2 TB external HD does not mount any more. How to save it's data?
basroufs at gmail.com
basroufs at gmail.com
Tue Dec 16 18:07:25 UTC 2014
This approach makes sense to me.
> I have a similar vulnerability, since my backups are all to large external
> drives. They are connected only when actively backing up, so they last a
> long time, but nothing is forever.
>
> My protection is that there are several of them, and I use them in
> rotation. That way, if one goes dead I still have newer or older backups.
> If one goes flakey, I have a place to copy its data.
Until half a year ago, I used to have 3 external HD's - however, 1 is dysfunctional now, a 2nd one
also starts to show first little signs of decay, a 3rd, newer one I recently lost.

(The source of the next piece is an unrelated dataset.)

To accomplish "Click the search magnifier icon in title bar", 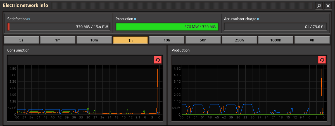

Soon, I can buy 1 new external HD, a 2nd one within a few weeks. Later on I can purchase an
extra storage device every 2 months or so. How many of them do I need all together in order to
safely 'rotate' explained in the way above?
> I use these drives, and home-brewed Linux scripts, even on my Windows
> machines. This has the advantage that the toolchain is all open-source,
> and I know what I've got and the format is never going to become obsolete.
Do you format a new external HD into ext4 or do you keep using it's existing ntfs format?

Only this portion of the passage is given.